Since when have you been a fan of film?
-I became a fan in 82, when the dictatorship in Argentina was still in force, when we created in Lanus, at the Jewish Center, a film-forum where we showed titles that we received from the Argentine Filmatec, or Italian, French or German embassies. Many of these were prohibited in their original versions but we still got them. We had the support of Mr. Salvatore Samaritano, a huge diffuser of film in our country, who sponsored the cine-club. But the first Basque film that I remember and that impacted me was Ama-Lur by Fernando Larruquert and Nestor Basterretxea, whose screenings are still being requested. Allow me to confess my fanaticism for Montxo Armendariz, the Navarrese director whose cycle we are finishing at the Chair of Free Basque Thought in La Plata.

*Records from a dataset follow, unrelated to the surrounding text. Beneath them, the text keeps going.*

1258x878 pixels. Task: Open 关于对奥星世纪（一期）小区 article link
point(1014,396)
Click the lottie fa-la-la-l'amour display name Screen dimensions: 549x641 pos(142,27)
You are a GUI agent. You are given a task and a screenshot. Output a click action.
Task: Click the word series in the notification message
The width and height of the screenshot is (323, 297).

You are a retired History professor.
-That allows me the free time for my main interests: history and teaching, film and activity in the cine-club and my interest in Basque and the Basque culture. Beginning in 2010 and 2011, I participated in Buenos Aires in the Summer Basque University coordinated at the college Euskal Echea by Enrique Aramburu, and as part of that variety of disciplines that they began to teach, the possibility to include film arose. We worked inspired by a previous seminar given by Basque Country expert Juan Miguel Gutierrez and the material that he then provided us. Shortly after I started attending Basque language classes at the Euskaltzaleak Association and I was lucky enough to meet Teresa de Zavaleta who invited me to develop Basque film as a regular activity. Now we have shown 34 titles over the last four years only at Euskaltzaleak. It has become a regular activity that has included even people passing through Buenos Aires, as well as spectators and fans such as filmmakers and professionals. I remember when we showed Sukalde Kontuak and we had director Aizpea Goenaga in attendance, her testimony and comments to the public were really very interesting and before we knew it, it was 1am, but we still continued.

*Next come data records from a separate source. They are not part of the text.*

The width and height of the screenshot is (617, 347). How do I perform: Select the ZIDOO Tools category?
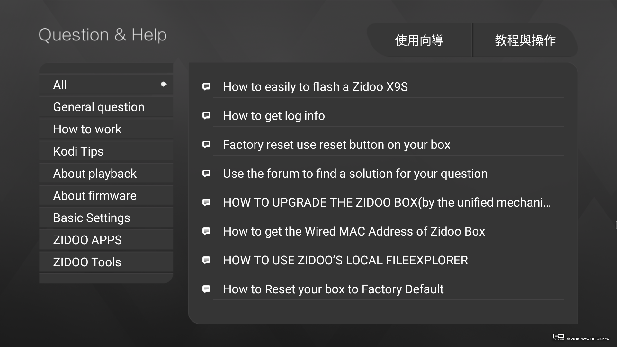[87, 262]
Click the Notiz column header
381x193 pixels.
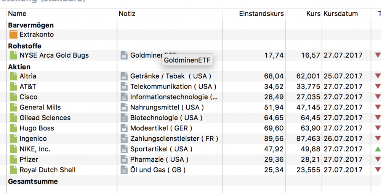coord(127,14)
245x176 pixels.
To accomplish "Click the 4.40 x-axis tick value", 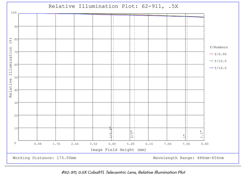I will click(x=112, y=144).
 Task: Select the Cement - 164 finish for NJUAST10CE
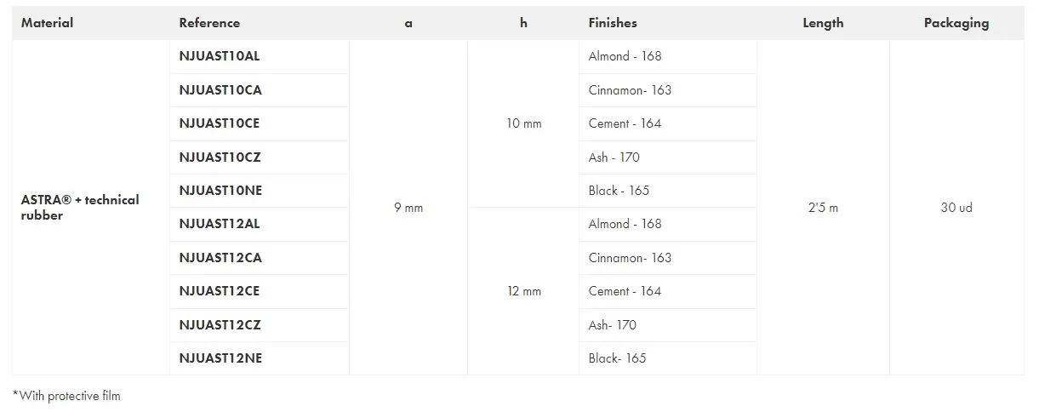tap(625, 123)

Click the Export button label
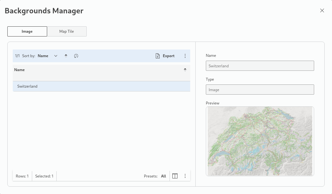coord(169,56)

As many things in the Diaspora, all for art’s sake, or as they say in Argentina, ad honorem.
-Without a doubt. What is for sure is that I get enormous pleasure and need to return to the Basque culture and the community everything that I have been provided. It brings great satisfaction and the majority of the titles that we show are not available commercially in Argentina and so they aren’t seen if we don’t show them. It also gives me great satisfaction, for example, when I participate in screening films at the Library of Congress in Argentina with an audience that is mainly non-Basque. Screenings in Basque clubs, initially drew only 10 people or so, but today we are used to gathering 50, 60 or 80. We have traveled a road and we have many people to thank, clubs, institutions and friends.